Po Mszy św. pobłogosławił nowo zaaranżowane miejsce modlitwy za wstawiennictwem św. Józefa. Znajduje się ono w kruchcie kościoła.
Po każdej niedzielnej Mszy św. można było przyjąć szkaplerz karmelitański, a po Eucharystii o 13.00 rozpoczął się festyn "w ogrodach Karmelu", pełen atrakcji kulinarnych i nie tylko. W cieniu klasztornych drzew można było włączyć się w modlitwę uwielbienia, prowadzoną przez zespół N.O.E.

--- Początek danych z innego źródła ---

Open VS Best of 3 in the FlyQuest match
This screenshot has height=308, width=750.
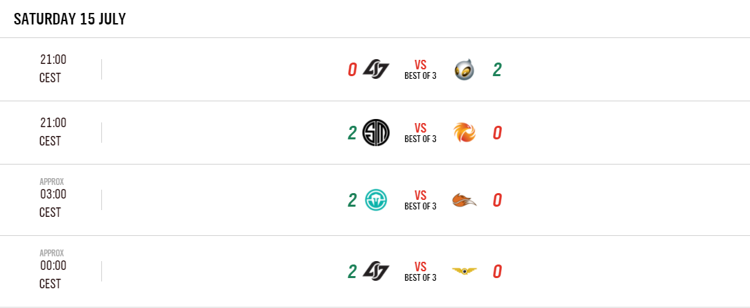tap(420, 271)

W programie odpustowego świętowania znalazły się również spektakl słowno-muzyczny "Zamek wewnętrzny - mieszkania pierwsze" do słów św. Teresy od Jezusa, w wykonaniu Zespołu Muzyki Sakralnej "Lumen", a także wieczorna procesja odpustowa wokół kościoła z Najświętszym Sakramentem i figurą Matki Bożej Szkaplerznej.
W karmelitańskiej parafii zrodziła się nowa inicjatywa - od poniedziałku do soboty od porannej Mszy św. do wieczornej (z przerwą na czas Eucharystii o 11.30) będzie trwało wystawienie Najświętszego Sakramentu.